=== Assignment ===
The entries must be retyped exactly, down to the last line.

#### Information shown

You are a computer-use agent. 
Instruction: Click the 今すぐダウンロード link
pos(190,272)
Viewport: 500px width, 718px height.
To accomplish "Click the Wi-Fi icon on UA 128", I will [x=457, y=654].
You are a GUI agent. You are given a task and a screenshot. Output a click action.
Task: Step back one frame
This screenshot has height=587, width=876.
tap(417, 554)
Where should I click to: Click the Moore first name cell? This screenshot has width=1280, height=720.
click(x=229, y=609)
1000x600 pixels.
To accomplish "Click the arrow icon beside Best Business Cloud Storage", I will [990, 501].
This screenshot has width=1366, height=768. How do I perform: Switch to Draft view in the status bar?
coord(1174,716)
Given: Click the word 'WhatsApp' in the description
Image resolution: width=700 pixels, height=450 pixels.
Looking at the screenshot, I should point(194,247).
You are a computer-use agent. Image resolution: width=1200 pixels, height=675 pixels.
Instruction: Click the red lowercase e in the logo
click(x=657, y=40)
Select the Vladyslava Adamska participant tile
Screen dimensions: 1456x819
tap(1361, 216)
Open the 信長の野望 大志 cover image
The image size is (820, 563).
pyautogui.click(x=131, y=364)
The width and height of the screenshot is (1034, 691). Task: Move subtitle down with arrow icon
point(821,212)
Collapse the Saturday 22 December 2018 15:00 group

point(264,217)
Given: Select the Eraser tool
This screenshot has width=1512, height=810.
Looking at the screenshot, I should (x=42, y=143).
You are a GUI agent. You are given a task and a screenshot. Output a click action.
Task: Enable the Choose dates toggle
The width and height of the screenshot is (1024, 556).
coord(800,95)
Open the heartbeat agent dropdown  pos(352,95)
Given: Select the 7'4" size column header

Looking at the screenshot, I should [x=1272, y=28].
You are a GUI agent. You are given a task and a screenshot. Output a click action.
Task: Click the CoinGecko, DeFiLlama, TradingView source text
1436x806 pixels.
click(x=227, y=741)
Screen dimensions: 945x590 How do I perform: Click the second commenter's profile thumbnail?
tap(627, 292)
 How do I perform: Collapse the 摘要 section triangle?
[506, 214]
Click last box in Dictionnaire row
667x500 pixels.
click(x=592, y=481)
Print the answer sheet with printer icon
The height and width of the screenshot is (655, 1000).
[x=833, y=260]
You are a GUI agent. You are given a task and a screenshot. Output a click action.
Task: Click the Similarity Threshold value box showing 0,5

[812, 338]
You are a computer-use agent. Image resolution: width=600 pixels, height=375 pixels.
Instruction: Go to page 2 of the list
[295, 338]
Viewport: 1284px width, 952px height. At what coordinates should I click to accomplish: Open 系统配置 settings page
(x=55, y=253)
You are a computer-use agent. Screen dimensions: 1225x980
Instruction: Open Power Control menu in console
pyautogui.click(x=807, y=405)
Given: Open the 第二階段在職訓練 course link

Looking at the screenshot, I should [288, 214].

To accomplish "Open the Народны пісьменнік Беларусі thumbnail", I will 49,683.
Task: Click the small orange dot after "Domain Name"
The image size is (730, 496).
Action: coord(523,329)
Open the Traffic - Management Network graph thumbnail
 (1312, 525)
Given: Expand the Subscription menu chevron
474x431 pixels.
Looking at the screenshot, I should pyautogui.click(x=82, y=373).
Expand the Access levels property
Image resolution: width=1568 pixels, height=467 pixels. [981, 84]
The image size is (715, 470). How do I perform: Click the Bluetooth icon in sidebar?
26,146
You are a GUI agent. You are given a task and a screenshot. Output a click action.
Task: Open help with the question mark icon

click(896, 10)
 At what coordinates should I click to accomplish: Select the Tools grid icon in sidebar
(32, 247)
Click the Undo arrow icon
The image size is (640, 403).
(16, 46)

########

=== Answer box ===
You are a computer-use agent. 
Instruction: Click the 今すぐダウンロード link
pos(190,272)
Viewport: 500px width, 718px height.
To accomplish "Click the Wi-Fi icon on UA 128", I will [x=457, y=654].
You are a GUI agent. You are given a task and a screenshot. Output a click action.
Task: Step back one frame
This screenshot has height=587, width=876.
tap(417, 554)
Where should I click to: Click the Moore first name cell? This screenshot has width=1280, height=720.
click(x=229, y=609)
1000x600 pixels.
To accomplish "Click the arrow icon beside Best Business Cloud Storage", I will [990, 501].
This screenshot has width=1366, height=768. How do I perform: Switch to Draft view in the status bar?
coord(1174,716)
Given: Click the word 'WhatsApp' in the description
Image resolution: width=700 pixels, height=450 pixels.
Looking at the screenshot, I should point(194,247).
You are a computer-use agent. Image resolution: width=1200 pixels, height=675 pixels.
Instruction: Click the red lowercase e in the logo
click(x=657, y=40)
Select the Vladyslava Adamska participant tile
Screen dimensions: 1456x819
tap(1361, 216)
Open the 信長の野望 大志 cover image
The image size is (820, 563).
pyautogui.click(x=131, y=364)
The width and height of the screenshot is (1034, 691). Task: Move subtitle down with arrow icon
point(821,212)
Collapse the Saturday 22 December 2018 15:00 group

point(264,217)
Given: Select the Eraser tool
This screenshot has width=1512, height=810.
Looking at the screenshot, I should (x=42, y=143).
You are a GUI agent. You are given a task and a screenshot. Output a click action.
Task: Enable the Choose dates toggle
The width and height of the screenshot is (1024, 556).
coord(800,95)
Open the heartbeat agent dropdown  pos(352,95)
Given: Select the 7'4" size column header

Looking at the screenshot, I should [x=1272, y=28].
You are a GUI agent. You are given a task and a screenshot. Output a click action.
Task: Click the CoinGecko, DeFiLlama, TradingView source text
1436x806 pixels.
click(x=227, y=741)
Screen dimensions: 945x590 How do I perform: Click the second commenter's profile thumbnail?
tap(627, 292)
 How do I perform: Collapse the 摘要 section triangle?
[506, 214]
Click last box in Dictionnaire row
667x500 pixels.
click(x=592, y=481)
Print the answer sheet with printer icon
The height and width of the screenshot is (655, 1000).
[x=833, y=260]
You are a GUI agent. You are given a task and a screenshot. Output a click action.
Task: Click the Similarity Threshold value box showing 0,5

[812, 338]
You are a computer-use agent. Image resolution: width=600 pixels, height=375 pixels.
Instruction: Go to page 2 of the list
[295, 338]
Viewport: 1284px width, 952px height. At what coordinates should I click to accomplish: Open 系统配置 settings page
(x=55, y=253)
You are a computer-use agent. Screen dimensions: 1225x980
Instruction: Open Power Control menu in console
pyautogui.click(x=807, y=405)
Given: Open the 第二階段在職訓練 course link

Looking at the screenshot, I should [288, 214].

To accomplish "Open the Народны пісьменнік Беларусі thumbnail", I will 49,683.
Task: Click the small orange dot after "Domain Name"
The image size is (730, 496).
Action: coord(523,329)
Open the Traffic - Management Network graph thumbnail
 (1312, 525)
Given: Expand the Subscription menu chevron
474x431 pixels.
Looking at the screenshot, I should pyautogui.click(x=82, y=373).
Expand the Access levels property
Image resolution: width=1568 pixels, height=467 pixels. [981, 84]
The image size is (715, 470). How do I perform: Click the Bluetooth icon in sidebar?
26,146
You are a GUI agent. You are given a task and a screenshot. Output a click action.
Task: Open help with the question mark icon

click(896, 10)
 At what coordinates should I click to accomplish: Select the Tools grid icon in sidebar
(32, 247)
Click the Undo arrow icon
The image size is (640, 403).
(16, 46)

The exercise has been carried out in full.